Montréal

Nouvelles

La pudeur

18-04-2018

La pudeur

 

 par Michel Frankland

La pudeur est une vertu de fond. D’autant plus nécessaire que notre monde de selfies et de superficialités variées s’en trouve dépourvu.

Pour bien comprendre la pudeur, procédons par repoussoir. Considérons ses contraires. D’abord le trafic oral et visuel. Nous sommes bombardés d’annonces, de spectacles à hauts cris qu’on dit musicaux, de trépidations diverses. Nous fuyons dans le bruit et les cohortes d’images. Nous fuyons les niveaux et exigences de l’âme.

Tellement qu’il est coutumier pour plusieurs, près du quart ou même du tiers des fidèles, d’arriver en retard à la messe. Il y a plusieurs bonnes raisons pour être en retard à l’office religieux. Il ne s’agit donc pas de porter le discrédit chez le fidèle individuel qui tarde à passer le seuil de la porte de l’église. Mais le fait global demeure. Plusieurs viennent à la messe par devoir, non par besoin. Ils se présentent pour ainsi dire à reculons. « J’y vais, parce qu’il le faut, mais je préférerais être ailleurs. »

Il y a quelques années, ma femme, ma fille ainée et moi nous sommes pointés un dimanche à une messe ukrainienne. Que de dévotion ! Pas celle des images saintes et anges joufflus. Une vraie dévotion, tellement ressourçante car on ne la rencontre pas suffisamment dans nos lieux de culte. Ici, c’était la communauté entière. Piété, pudeur dans les cérémonies religieuses.

Un autre contraire de la pudeur réside dans la vulgarité. Grossièreté des élèves envers leur prof, voire agression physique. Gags vulgaires dans les shows pour rire. Avec sacres à l’appui de faibles drôleries. D’ailleurs, Donald Trump, élu président, par ses contradictions quotidiennes, se promène d’insultes tonitruantes en un contraire douteux, tel un essuie-glace qui couvrirait l’ensemble des perceptions.

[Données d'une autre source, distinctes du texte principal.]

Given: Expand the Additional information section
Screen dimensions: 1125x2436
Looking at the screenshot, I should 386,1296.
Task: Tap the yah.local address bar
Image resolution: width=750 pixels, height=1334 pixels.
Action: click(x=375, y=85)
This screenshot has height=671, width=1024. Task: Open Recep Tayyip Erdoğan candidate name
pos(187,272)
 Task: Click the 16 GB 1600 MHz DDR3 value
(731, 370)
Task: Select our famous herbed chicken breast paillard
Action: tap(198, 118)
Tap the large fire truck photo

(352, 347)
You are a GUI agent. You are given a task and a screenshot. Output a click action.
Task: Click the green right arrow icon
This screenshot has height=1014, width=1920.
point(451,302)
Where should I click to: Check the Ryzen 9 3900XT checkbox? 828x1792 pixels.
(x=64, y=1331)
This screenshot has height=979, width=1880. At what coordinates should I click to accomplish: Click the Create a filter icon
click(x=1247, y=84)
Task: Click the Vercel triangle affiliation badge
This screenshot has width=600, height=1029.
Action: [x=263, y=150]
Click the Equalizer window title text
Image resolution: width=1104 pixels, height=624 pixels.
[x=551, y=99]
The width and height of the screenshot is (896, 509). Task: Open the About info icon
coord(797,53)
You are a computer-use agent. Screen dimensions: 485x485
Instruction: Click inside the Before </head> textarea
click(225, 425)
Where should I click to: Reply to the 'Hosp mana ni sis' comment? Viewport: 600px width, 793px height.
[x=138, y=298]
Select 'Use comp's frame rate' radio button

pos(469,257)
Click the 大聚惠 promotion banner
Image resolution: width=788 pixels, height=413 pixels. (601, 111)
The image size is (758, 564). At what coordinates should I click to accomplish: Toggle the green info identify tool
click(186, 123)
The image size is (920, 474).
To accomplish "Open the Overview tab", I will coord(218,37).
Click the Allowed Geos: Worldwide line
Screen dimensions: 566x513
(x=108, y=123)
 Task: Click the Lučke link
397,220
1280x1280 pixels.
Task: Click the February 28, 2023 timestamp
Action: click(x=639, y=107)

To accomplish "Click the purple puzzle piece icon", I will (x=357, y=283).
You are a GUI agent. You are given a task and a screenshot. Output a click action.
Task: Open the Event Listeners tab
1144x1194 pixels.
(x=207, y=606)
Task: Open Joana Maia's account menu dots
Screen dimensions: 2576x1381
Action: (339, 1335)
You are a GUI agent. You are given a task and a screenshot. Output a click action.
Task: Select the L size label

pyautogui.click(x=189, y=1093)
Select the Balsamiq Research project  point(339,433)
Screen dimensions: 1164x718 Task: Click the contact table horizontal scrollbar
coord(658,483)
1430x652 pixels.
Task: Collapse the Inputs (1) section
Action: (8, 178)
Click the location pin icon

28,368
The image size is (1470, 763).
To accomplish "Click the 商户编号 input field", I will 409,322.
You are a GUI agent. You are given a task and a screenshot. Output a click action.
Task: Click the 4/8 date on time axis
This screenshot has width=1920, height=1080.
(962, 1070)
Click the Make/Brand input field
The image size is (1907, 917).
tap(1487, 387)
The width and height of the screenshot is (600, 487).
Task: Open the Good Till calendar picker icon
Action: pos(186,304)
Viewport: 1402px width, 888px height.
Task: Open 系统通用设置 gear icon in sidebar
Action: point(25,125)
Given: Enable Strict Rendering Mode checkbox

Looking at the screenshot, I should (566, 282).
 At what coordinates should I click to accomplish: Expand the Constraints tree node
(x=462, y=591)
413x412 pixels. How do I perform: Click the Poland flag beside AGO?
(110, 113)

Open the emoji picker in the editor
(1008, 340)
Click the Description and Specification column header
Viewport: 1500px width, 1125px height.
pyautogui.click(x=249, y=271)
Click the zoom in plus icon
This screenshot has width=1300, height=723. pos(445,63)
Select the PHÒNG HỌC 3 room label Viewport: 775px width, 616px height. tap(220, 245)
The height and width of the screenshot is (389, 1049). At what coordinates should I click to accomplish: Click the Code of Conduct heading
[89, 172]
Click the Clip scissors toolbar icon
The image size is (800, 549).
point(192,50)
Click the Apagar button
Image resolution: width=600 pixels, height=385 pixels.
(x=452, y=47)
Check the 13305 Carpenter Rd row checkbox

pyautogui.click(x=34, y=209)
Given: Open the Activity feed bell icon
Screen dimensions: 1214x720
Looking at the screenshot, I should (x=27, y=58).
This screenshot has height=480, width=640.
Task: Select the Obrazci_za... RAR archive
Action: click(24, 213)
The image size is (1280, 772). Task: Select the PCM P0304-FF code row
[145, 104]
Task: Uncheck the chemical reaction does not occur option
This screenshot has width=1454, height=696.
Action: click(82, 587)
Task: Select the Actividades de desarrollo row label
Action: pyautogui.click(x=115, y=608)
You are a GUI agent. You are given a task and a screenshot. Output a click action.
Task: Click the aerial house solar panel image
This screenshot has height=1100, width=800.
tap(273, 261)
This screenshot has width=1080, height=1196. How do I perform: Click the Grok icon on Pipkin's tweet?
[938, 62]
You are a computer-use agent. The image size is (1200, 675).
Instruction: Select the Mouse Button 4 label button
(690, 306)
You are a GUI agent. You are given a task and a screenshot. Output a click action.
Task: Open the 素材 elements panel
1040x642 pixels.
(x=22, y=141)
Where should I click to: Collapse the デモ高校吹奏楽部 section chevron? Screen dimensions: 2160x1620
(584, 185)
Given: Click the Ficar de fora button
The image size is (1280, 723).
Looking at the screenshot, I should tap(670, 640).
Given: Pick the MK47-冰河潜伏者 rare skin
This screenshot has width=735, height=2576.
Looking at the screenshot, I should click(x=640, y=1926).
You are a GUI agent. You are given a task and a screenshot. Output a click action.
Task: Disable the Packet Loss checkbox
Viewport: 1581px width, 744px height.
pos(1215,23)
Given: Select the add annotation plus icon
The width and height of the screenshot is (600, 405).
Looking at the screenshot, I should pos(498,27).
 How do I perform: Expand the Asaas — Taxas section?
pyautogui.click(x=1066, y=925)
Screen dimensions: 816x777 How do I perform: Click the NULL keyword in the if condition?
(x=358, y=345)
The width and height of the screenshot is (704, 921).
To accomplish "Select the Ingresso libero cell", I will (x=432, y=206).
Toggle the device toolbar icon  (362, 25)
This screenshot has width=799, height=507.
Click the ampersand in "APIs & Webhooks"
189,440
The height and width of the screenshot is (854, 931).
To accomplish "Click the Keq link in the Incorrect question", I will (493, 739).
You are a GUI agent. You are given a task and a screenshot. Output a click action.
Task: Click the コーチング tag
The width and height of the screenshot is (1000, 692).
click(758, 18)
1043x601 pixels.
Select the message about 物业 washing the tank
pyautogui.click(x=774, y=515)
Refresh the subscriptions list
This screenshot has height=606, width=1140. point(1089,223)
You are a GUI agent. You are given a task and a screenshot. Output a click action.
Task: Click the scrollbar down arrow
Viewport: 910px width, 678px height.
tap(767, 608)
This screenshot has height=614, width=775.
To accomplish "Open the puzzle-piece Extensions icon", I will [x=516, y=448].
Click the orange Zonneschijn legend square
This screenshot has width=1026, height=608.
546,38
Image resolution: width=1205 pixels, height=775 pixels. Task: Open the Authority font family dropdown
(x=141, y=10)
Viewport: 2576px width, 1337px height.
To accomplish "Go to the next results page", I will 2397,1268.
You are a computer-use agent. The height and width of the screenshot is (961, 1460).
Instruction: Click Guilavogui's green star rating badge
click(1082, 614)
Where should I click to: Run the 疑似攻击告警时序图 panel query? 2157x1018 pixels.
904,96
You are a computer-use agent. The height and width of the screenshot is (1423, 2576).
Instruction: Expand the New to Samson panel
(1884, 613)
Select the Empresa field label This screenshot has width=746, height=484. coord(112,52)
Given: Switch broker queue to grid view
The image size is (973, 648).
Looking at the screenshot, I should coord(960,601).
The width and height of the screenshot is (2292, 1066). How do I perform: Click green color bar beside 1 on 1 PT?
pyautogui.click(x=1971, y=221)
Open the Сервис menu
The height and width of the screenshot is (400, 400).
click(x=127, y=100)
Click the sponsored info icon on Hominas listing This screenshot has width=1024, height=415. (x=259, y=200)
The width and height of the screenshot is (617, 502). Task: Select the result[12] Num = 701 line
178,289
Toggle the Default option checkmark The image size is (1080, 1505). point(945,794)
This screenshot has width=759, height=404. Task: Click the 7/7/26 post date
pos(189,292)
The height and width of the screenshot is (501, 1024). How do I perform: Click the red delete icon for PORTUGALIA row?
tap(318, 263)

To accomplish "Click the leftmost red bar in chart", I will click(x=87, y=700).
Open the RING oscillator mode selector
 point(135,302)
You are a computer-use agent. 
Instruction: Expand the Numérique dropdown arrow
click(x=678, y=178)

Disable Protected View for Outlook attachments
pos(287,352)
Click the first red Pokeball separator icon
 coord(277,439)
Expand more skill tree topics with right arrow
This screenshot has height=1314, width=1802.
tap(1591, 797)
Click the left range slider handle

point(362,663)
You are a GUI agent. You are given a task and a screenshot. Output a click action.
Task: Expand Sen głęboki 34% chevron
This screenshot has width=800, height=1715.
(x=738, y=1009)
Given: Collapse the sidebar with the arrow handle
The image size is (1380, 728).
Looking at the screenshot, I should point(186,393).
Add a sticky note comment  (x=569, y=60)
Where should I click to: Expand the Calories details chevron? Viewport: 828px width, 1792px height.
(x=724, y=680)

Enfin, un opposant tenace à la pudeur réside dans la fuite silencieuse dans l’écran du cellulaire-petit-ordi. Cet opium de la pensée moderne n’a que les semblants du recueillement. Il constitue une douce évasion dans les enchevêtrements des confidences, des racontars, des sites pornos et autres distractions généralement superficielles. Évidemment, ce bidule ne recèle pas que du négatif. Il sert à plusieurs niveaux d’utilités. Le fait demeure, cependant. Pour plusieurs cependant, il agit comme une drogue douce, une distraction gentille. Il se trouve par là à nous écarter de nos zones plus profondes.

La pudeur s’associe naturellement à la bonté du cœur, à la politesse. Elle ne cherche en rien à briller. Elle rend à l’aise le groupe où elle se trouve. Sait écouter avec un amour discret mais une réelle tendresse.

La pudeur émane de l’âme en direct. Le respect, vertu moderne fort appréciable, constitue un parent de la pudeur, dont elle s’approche à tâtons sans en atteindre tout le suc spirituel.

On ne peut accéder à la pudeur sans ressentir au fond de soi le goût de vivre son âme.